Protocol for the management of screen detected ductal carcinoma in situ (DCIS) of the breast

Phase 3

Completed

• Conditions: Breast Cancer; Cancer - Breast

• Registration Number: ACTRN12606000510549
• Lead Sponsor: Breast Cancer Trials

Brief Summary

Not available

Detailed Description

Not available

Study Timeline

• Results First Posted: 1900-01-01
• Study Start: 1996-07-10
• Last Update Posted: 13 January 2020

Recruitment & Eligibility

• Status: Completed
• Sex: Female
• Target Recruitment: 1000

Inclusion Criteria

Patients with unilateral or bilateral DCIS cosmetically suited to breast conservation, which has been detected as a result of attendance at a screening centre, which is without evidence of invasion, and which has been completely excised as determined by free margins on histological examination. Patients, with similarly defined DCIS lesions, in whom the diagnosis of DCIS has been made as a result of mammograms taken following referral to a diagnostic clinic. Informed consent. Note: The wish to continue hormone replacement therapy for menopausal symptoms or the contraceptive pill will not exclude the patient from trial entry. Continued or subsequent use will be recorded on the follow-up form.

Exclusion Criteria

Paget's disease of the nipple. Lobular carcinoma in-situ or atypical hyperplasia of the breast in the absence of DCIS. Note: Patients with in-situ carcinoma which is of mixed lobular and ductal type are eligible. Cases in which the pathologist is unable to state that the excision margins are clear, even after re-excision.

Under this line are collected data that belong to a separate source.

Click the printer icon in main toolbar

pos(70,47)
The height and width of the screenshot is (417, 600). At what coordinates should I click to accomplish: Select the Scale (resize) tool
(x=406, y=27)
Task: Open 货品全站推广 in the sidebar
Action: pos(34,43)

Histologically confirmed involvement of any axillary lymph nodes, indentified either as an incidental finding on examination of a CLE specimen or as a result of excision of a palpable node, constitutes invasion irrespective of breast histology. Patients for whom any of the treatment options are considered inappropriate. Patients with a reduced life expectancy due to either prior or concomitant invasive malignant disease or a non-malignant condition.

Study & Design

• Study Type: Interventional
• Study Design: Not specified

Primary Outcome Measures

Name	Time	Method
Disease-Free Survival[Duration defined as the time from randomisation to relapse, appearance of a second primary tumour, or death from any cause, whichever occurs first.];Overall Survival[Duration is defined as the time from randomisation to death of any cause.]

Secondary Outcome Measures

Name	Time	Method
Systemic Relapse (is defined as any recurrent disease in sites other than ipsilateral or contralateral breast only).[At the time systemic relapse is diagnosed.]